## EXERCISE OBJECTIVE
There are pictures in the records below; leave them out and set down exactly the lines from the one holding "This screenshot has width=844, height=343." through the one holding "The image size is (2039, 981).".

--- START ---

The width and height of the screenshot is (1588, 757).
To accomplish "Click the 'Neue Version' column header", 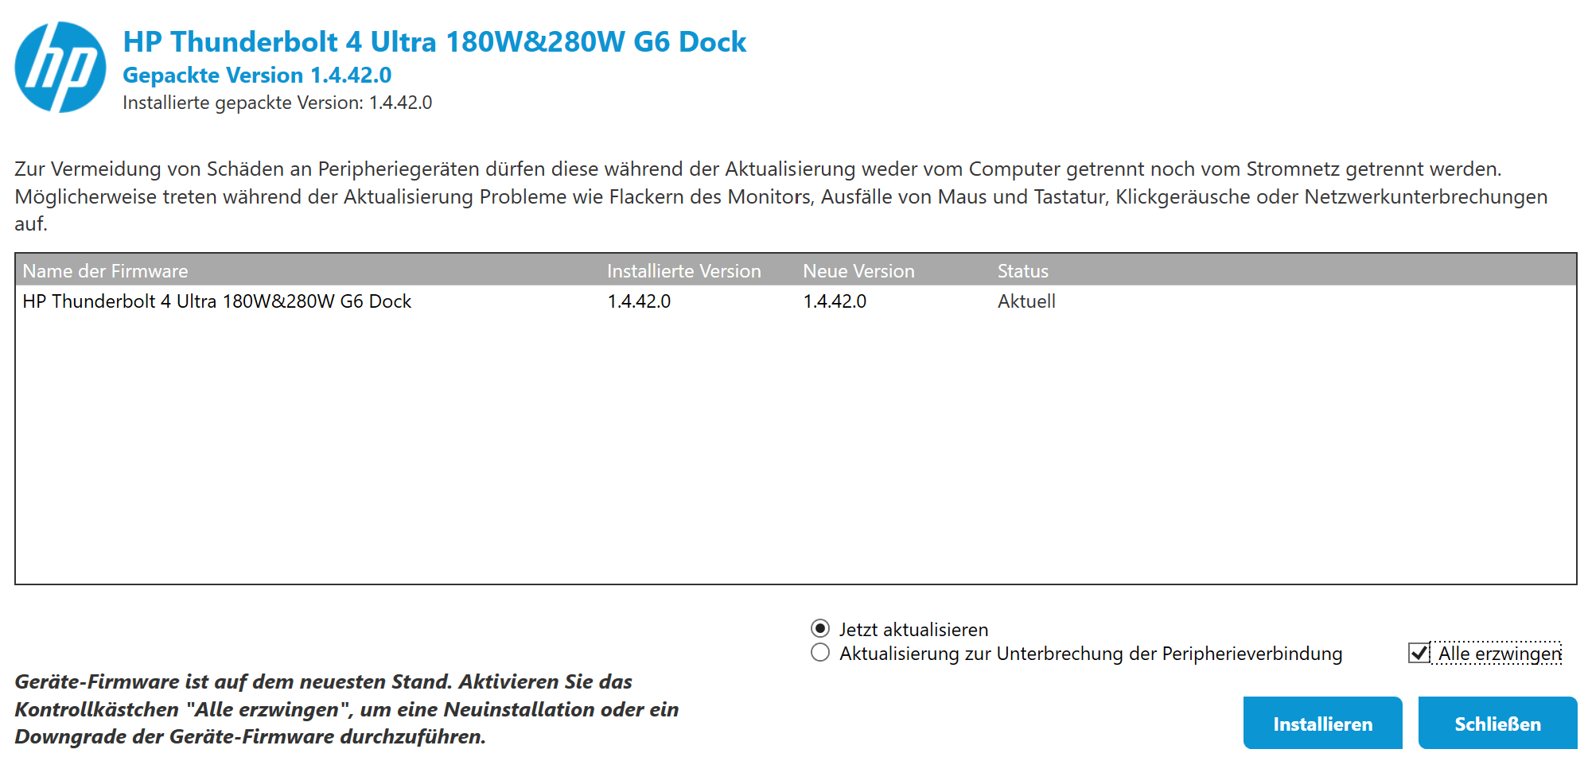I will pos(858,271).
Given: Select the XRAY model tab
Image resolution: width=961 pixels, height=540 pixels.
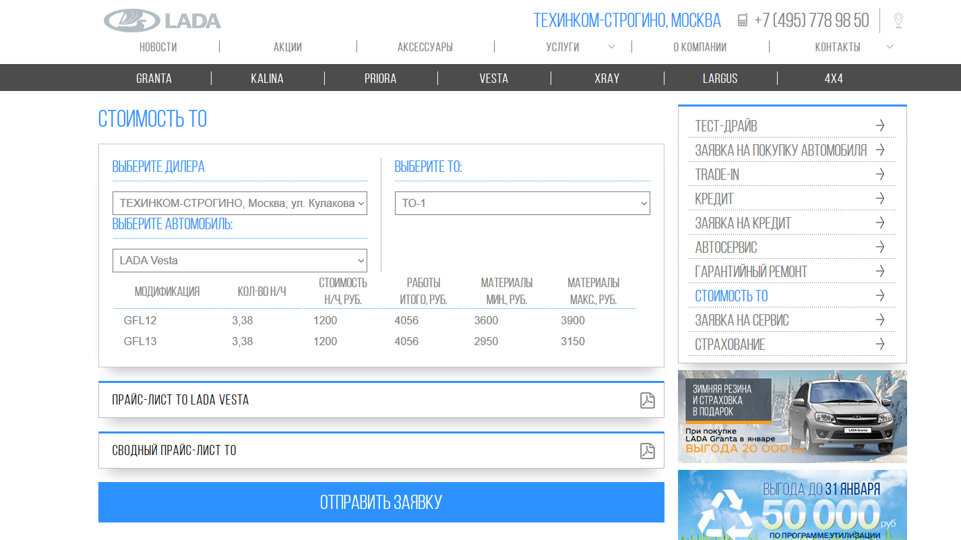Looking at the screenshot, I should click(x=607, y=78).
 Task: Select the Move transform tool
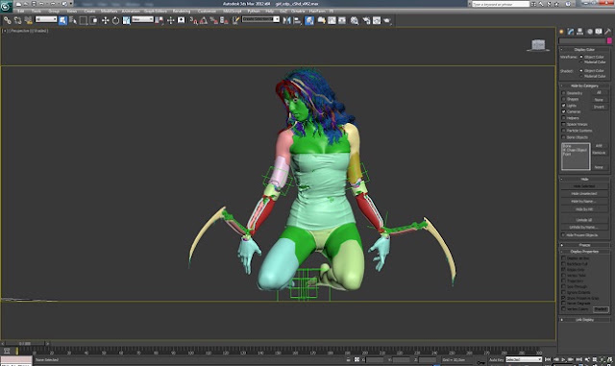(x=105, y=20)
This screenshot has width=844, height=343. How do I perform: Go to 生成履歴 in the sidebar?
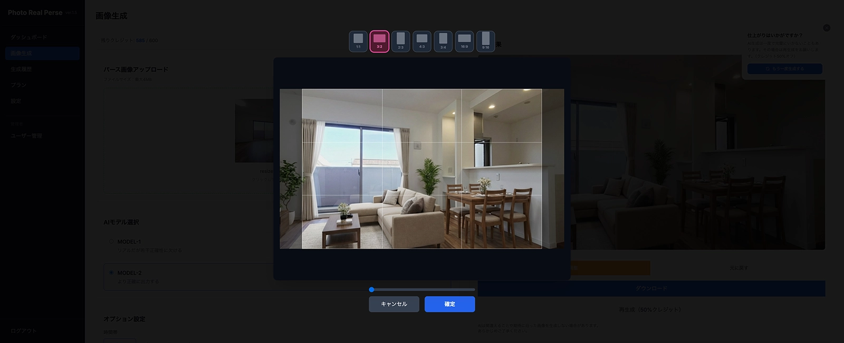pyautogui.click(x=21, y=69)
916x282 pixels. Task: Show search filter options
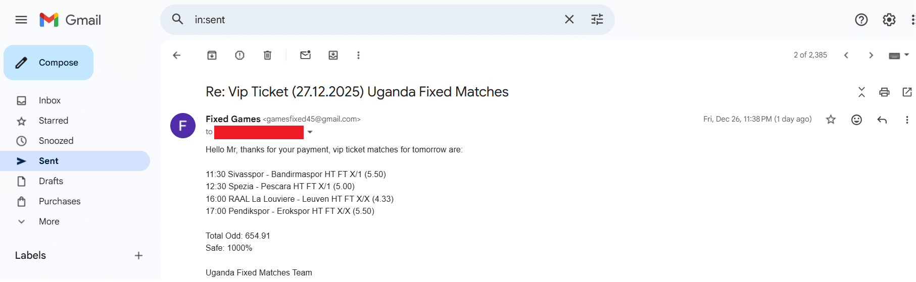click(597, 20)
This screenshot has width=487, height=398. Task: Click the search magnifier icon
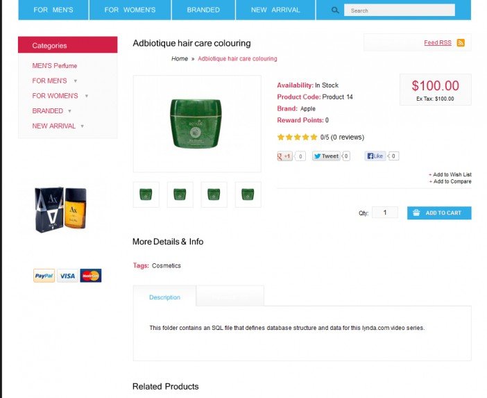point(336,10)
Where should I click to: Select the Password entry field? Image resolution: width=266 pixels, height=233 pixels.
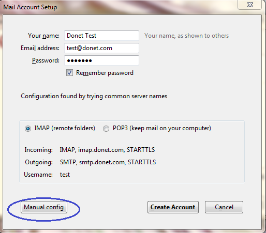101,60
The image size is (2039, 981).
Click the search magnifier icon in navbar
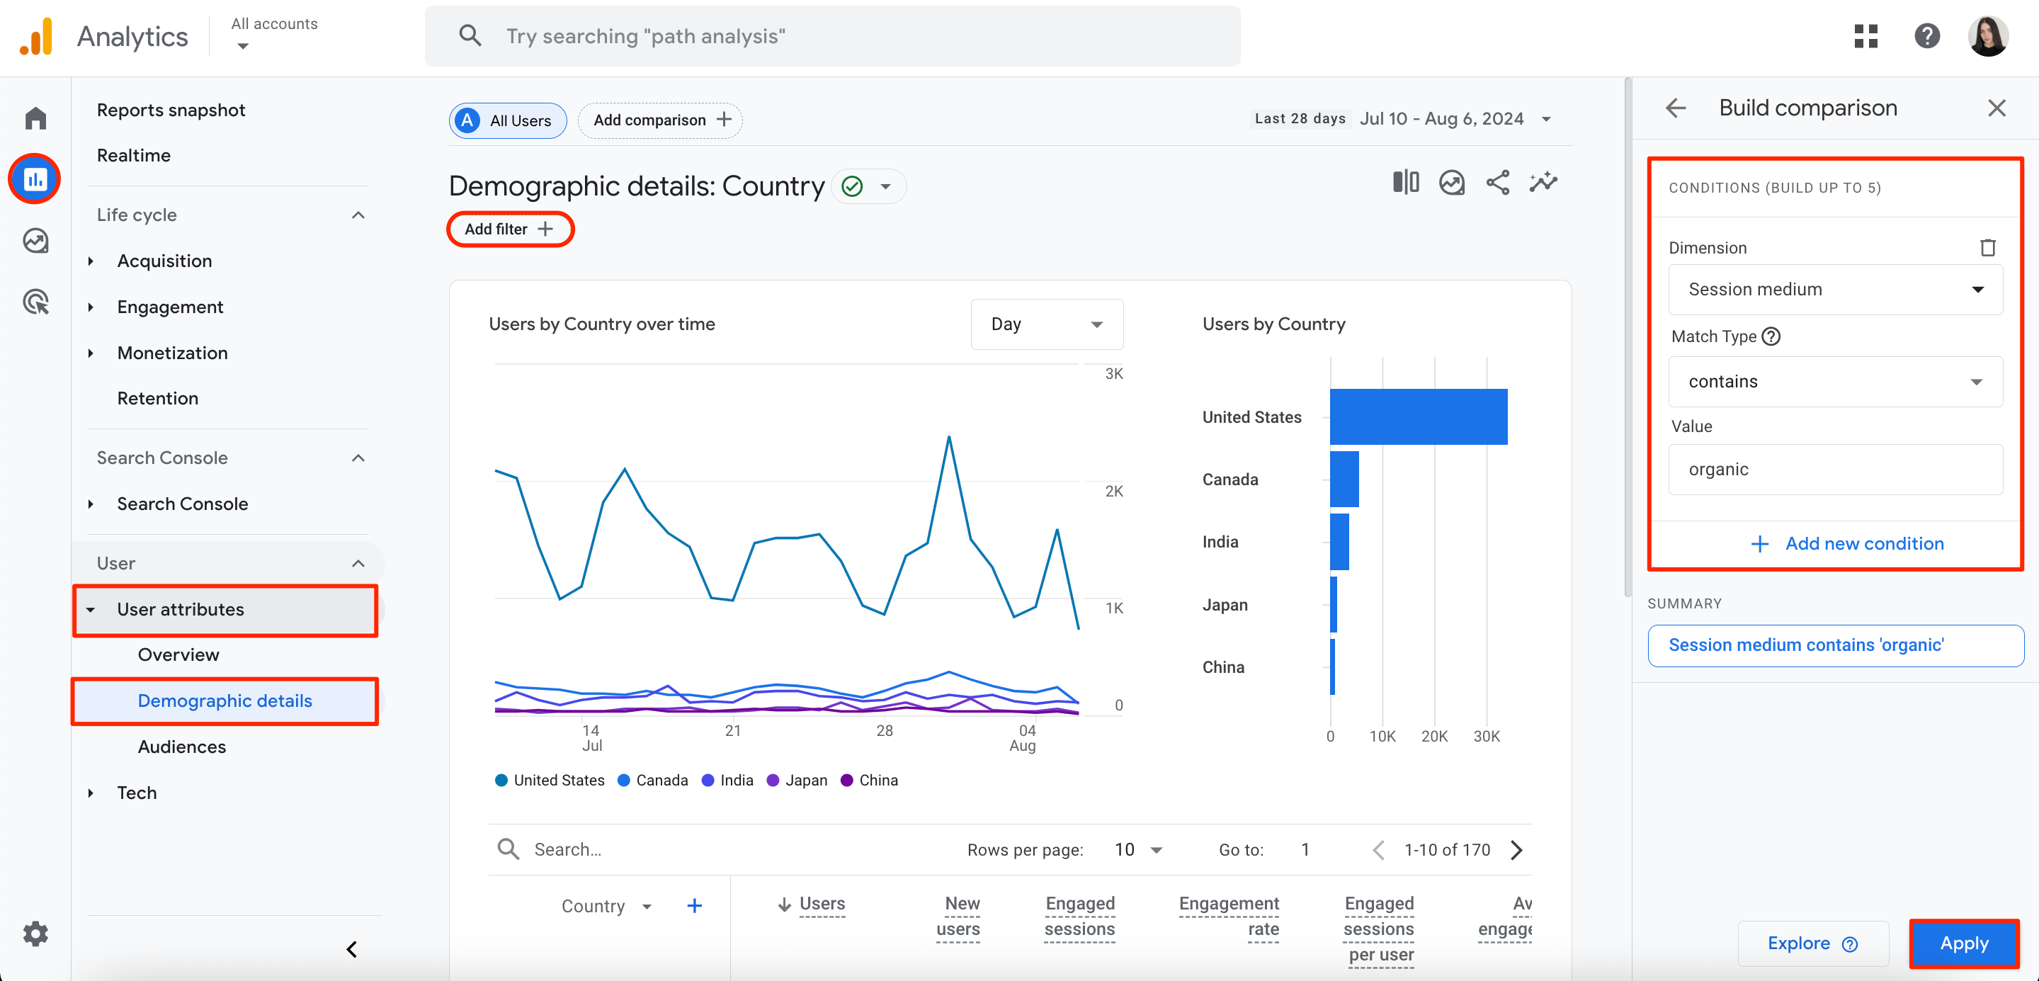471,36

--- END ---

## SOLUTION TO THE PROBLEM
This screenshot has width=844, height=343. How do I perform: Go to 生成履歴 in the sidebar?
pyautogui.click(x=21, y=69)
916x282 pixels. Task: Show search filter options
click(597, 20)
This screenshot has width=487, height=398. Task: Click the search magnifier icon
point(336,10)
Where should I click to: Select the Password entry field? Image resolution: width=266 pixels, height=233 pixels.
101,60
The image size is (2039, 981).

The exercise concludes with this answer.